## [DOCUMENT EXTRACT]
━━━━━━━━━━

"I thus think that this standard establishes that, above all, human beings shall not be used as the means to an end."
I disagree AGAIN, dpgredsox (though I'll have the common courtesy not to call you "dumber than dirt"...courtesy not everyone here shares, as we can all see...)
You view morality dogmatically and in a very Kantian sort of way.
I view it half Nietzschean--ie, fuck morality--and half-Utilitarian, ie...again...Spock?
"The needs of the many outweigh the needs of the few, or the one."
Thanks, Spock. :)
Human beings CAN be used as a means and SHOULD be used to a means if the ends will justify those means AND--and here's the caveat before a whole truckload of "HITLER was OK with the ends justifying the means too! *GASP!*" vitriol comes my way--those means are agreed upon as valid in a society BEFORE their use.
That is, it is IMMORAL for Hitler to suddenly pop up and decide that genocide is justied, as obviously this was not something the majority of Germany people agreed to; even if we allow for many being Anti-Semetic, hardly ANY Germans, or people of aNY nationality, for that matter, would consider genocide a fair trade practice as a matter of course for the government to use as it felt was needed.
In short, the German people may have signed up for Anti-Semetic treatment of Jews in Hitler's era; the did NOT sign up for their tax marcs to go towards immoral and illogical use in the Holocaust.

━━━━━━━━━━

## [PROVIDED RECORDS]
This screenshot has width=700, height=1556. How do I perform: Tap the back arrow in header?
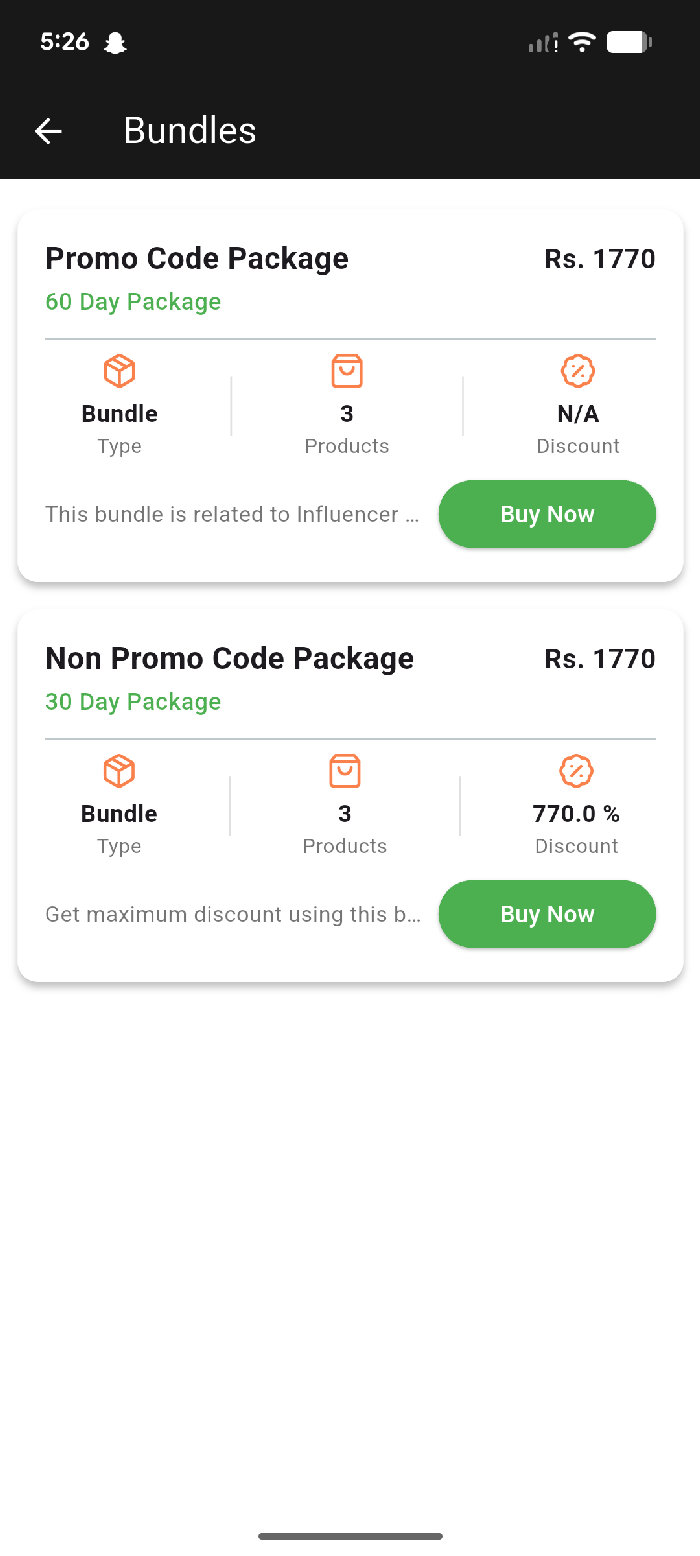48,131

━━━━━━━━━━

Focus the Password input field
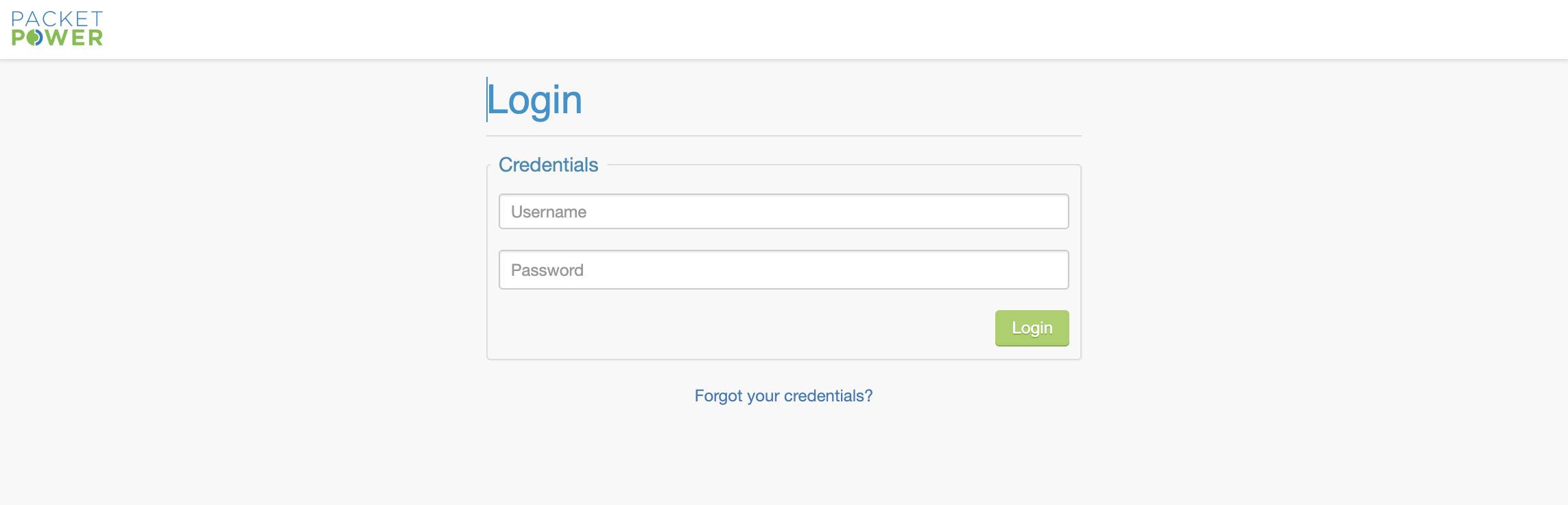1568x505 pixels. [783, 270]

━━━━━━━━━━

## [WHAT YOU NEED TO DO]
1. From the forum post, reproduce word for word everything from "I view it half" down to "felt was needed.".
2. Answer these questions using the forum post.
(a) In what "sort of way" does the writer say dpgredsox views morality?
(b) The writer's own view of morality is half Nietzschean and half what?
(c) According to the writer, when must the means be agreed upon as valid in a society?

## [SOLUTION SET]
1.
I view it half Nietzschean--ie, fuck morality--and half-Utilitarian, ie...again...Spock?
"The needs of the many outweigh the needs of the few, or the one."
Thanks, Spock. :)
Human beings CAN be used as a means and SHOULD be used to a means if the ends will justify those means AND--and here's the caveat before a whole truckload of "HITLER was OK with the ends justifying the means too! *GASP!*" vitriol comes my way--those means are agreed upon as valid in a society BEFORE their use.
That is, it is IMMORAL for Hitler to suddenly pop up and decide that genocide is justied, as obviously this was not something the majority of Germany people agreed to; even if we allow for many being Anti-Semetic, hardly ANY Germans, or people of aNY nationality, for that matter, would consider genocide a fair trade practice as a matter of course for the government to use as it felt was needed.

2.
(a) In a very Kantian sort of way (and dogmatically).
(b) Half-Utilitarian.
(c) Before their use.